(Source records)

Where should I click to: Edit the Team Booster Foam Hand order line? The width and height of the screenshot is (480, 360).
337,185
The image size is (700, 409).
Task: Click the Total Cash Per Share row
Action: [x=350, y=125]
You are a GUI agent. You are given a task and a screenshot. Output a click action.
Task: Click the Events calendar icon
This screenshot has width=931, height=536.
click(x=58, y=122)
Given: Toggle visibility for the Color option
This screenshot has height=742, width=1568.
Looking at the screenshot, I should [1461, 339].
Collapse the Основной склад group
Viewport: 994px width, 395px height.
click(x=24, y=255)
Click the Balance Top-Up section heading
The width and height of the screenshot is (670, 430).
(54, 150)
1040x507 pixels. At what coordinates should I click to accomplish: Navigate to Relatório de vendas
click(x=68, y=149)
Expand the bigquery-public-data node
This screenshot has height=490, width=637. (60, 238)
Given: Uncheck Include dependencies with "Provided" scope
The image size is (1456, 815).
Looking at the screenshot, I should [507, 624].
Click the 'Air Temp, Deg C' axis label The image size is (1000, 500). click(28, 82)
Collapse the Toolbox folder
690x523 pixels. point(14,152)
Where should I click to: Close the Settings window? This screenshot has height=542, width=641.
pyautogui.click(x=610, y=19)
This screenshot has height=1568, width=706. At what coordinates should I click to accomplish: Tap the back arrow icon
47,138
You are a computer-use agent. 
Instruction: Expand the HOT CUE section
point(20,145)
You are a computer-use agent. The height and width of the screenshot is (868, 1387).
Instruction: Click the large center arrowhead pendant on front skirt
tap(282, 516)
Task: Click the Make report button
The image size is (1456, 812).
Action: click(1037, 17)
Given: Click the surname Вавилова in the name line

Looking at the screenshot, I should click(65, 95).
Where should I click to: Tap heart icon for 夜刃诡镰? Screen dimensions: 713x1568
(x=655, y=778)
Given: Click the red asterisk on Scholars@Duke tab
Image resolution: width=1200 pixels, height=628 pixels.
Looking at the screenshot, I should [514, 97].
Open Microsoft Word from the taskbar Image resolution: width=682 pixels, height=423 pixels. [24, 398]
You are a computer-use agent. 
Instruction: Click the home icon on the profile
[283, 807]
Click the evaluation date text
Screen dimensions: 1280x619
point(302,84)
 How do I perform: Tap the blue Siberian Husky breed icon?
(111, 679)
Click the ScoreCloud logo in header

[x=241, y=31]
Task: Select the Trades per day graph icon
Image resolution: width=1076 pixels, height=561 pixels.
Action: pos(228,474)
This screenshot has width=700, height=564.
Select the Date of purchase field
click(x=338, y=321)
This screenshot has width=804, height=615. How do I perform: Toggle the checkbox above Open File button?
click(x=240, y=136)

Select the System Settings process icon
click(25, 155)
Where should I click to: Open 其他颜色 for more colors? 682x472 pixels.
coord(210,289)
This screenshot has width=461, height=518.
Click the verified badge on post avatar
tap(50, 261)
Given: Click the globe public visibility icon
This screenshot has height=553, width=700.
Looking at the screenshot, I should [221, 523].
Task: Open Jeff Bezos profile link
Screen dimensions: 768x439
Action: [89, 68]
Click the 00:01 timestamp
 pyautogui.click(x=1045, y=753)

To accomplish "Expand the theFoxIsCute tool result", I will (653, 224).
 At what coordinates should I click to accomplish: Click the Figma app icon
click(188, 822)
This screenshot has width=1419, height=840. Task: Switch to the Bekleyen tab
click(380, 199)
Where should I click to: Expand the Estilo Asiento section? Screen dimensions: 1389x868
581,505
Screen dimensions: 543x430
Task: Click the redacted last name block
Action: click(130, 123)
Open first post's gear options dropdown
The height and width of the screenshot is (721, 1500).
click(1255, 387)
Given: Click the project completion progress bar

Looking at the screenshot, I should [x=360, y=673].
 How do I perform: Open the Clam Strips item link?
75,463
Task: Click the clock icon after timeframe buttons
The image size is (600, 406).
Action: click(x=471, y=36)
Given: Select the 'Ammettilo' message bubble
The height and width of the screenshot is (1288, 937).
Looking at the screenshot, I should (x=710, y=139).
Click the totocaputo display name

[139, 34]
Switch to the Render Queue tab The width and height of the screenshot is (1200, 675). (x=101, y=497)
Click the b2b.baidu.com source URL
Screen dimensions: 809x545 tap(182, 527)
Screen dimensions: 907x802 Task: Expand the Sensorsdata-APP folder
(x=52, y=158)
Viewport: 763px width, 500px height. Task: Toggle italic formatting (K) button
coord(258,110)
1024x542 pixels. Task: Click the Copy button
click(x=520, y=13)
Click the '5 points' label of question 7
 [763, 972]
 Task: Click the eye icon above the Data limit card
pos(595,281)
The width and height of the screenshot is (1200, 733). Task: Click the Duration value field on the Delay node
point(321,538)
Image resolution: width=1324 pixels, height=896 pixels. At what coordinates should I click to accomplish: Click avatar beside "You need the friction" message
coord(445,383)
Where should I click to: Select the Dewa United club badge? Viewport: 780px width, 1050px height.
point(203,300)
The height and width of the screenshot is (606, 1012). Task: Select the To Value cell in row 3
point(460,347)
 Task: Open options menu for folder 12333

### [TRY IT]
Output the entire set of records exactly as shown.

### [SOLUTION TO THIS PROBLEM]
Where should I click to: Edit the Team Booster Foam Hand order line? The width and height of the screenshot is (480, 360).
337,185
The image size is (700, 409).
Task: Click the Total Cash Per Share row
Action: [x=350, y=125]
You are a GUI agent. You are given a task and a screenshot. Output a click action.
Task: Click the Events calendar icon
This screenshot has width=931, height=536.
click(x=58, y=122)
Given: Toggle visibility for the Color option
This screenshot has height=742, width=1568.
Looking at the screenshot, I should [1461, 339].
Collapse the Основной склад group
Viewport: 994px width, 395px height.
click(x=24, y=255)
Click the Balance Top-Up section heading
The width and height of the screenshot is (670, 430).
(54, 150)
1040x507 pixels. At what coordinates should I click to accomplish: Navigate to Relatório de vendas
click(x=68, y=149)
Expand the bigquery-public-data node
This screenshot has height=490, width=637. (60, 238)
Given: Uncheck Include dependencies with "Provided" scope
The image size is (1456, 815).
Looking at the screenshot, I should [507, 624].
Click the 'Air Temp, Deg C' axis label The image size is (1000, 500). click(28, 82)
Collapse the Toolbox folder
690x523 pixels. point(14,152)
Where should I click to: Close the Settings window? This screenshot has height=542, width=641.
pyautogui.click(x=610, y=19)
This screenshot has height=1568, width=706. At what coordinates should I click to accomplish: Tap the back arrow icon
47,138
You are a computer-use agent. 
Instruction: Expand the HOT CUE section
point(20,145)
You are a computer-use agent. The height and width of the screenshot is (868, 1387).
Instruction: Click the large center arrowhead pendant on front skirt
tap(282, 516)
Task: Click the Make report button
The image size is (1456, 812).
Action: click(1037, 17)
Given: Click the surname Вавилова in the name line

Looking at the screenshot, I should click(65, 95).
Where should I click to: Tap heart icon for 夜刃诡镰? Screen dimensions: 713x1568
(x=655, y=778)
Given: Click the red asterisk on Scholars@Duke tab
Image resolution: width=1200 pixels, height=628 pixels.
Looking at the screenshot, I should [514, 97].
Open Microsoft Word from the taskbar Image resolution: width=682 pixels, height=423 pixels. [24, 398]
You are a computer-use agent. 
Instruction: Click the home icon on the profile
[283, 807]
Click the evaluation date text
Screen dimensions: 1280x619
point(302,84)
 How do I perform: Tap the blue Siberian Husky breed icon?
(111, 679)
Click the ScoreCloud logo in header

[x=241, y=31]
Task: Select the Trades per day graph icon
Image resolution: width=1076 pixels, height=561 pixels.
Action: pos(228,474)
This screenshot has width=700, height=564.
Select the Date of purchase field
click(x=338, y=321)
This screenshot has width=804, height=615. How do I perform: Toggle the checkbox above Open File button?
click(x=240, y=136)

Select the System Settings process icon
click(25, 155)
Where should I click to: Open 其他颜色 for more colors? 682x472 pixels.
coord(210,289)
This screenshot has width=461, height=518.
Click the verified badge on post avatar
tap(50, 261)
Given: Click the globe public visibility icon
This screenshot has height=553, width=700.
Looking at the screenshot, I should [221, 523].
Task: Open Jeff Bezos profile link
Screen dimensions: 768x439
Action: [89, 68]
Click the 00:01 timestamp
 pyautogui.click(x=1045, y=753)

To accomplish "Expand the theFoxIsCute tool result", I will (653, 224).
 At what coordinates should I click to accomplish: Click the Figma app icon
click(188, 822)
This screenshot has width=1419, height=840. Task: Switch to the Bekleyen tab
click(380, 199)
Where should I click to: Expand the Estilo Asiento section? Screen dimensions: 1389x868
581,505
Screen dimensions: 543x430
Task: Click the redacted last name block
Action: click(130, 123)
Open first post's gear options dropdown
The height and width of the screenshot is (721, 1500).
click(1255, 387)
Given: Click the project completion progress bar

Looking at the screenshot, I should [x=360, y=673].
 How do I perform: Open the Clam Strips item link?
75,463
Task: Click the clock icon after timeframe buttons
The image size is (600, 406).
Action: click(x=471, y=36)
Given: Select the 'Ammettilo' message bubble
The height and width of the screenshot is (1288, 937).
Looking at the screenshot, I should (x=710, y=139).
Click the totocaputo display name

[139, 34]
Switch to the Render Queue tab The width and height of the screenshot is (1200, 675). (x=101, y=497)
Click the b2b.baidu.com source URL
Screen dimensions: 809x545 tap(182, 527)
Screen dimensions: 907x802 Task: Expand the Sensorsdata-APP folder
(x=52, y=158)
Viewport: 763px width, 500px height. Task: Toggle italic formatting (K) button
coord(258,110)
1024x542 pixels. Task: Click the Copy button
click(x=520, y=13)
Click the '5 points' label of question 7
 [763, 972]
 Task: Click the eye icon above the Data limit card
pos(595,281)
The width and height of the screenshot is (1200, 733). Task: Click the Duration value field on the Delay node
point(321,538)
Image resolution: width=1324 pixels, height=896 pixels. At what coordinates should I click to accomplish: Click avatar beside "You need the friction" message
coord(445,383)
Where should I click to: Select the Dewa United club badge? Viewport: 780px width, 1050px height.
point(203,300)
The height and width of the screenshot is (606, 1012). Task: Select the To Value cell in row 3
point(460,347)
 Task: Open options menu for folder 12333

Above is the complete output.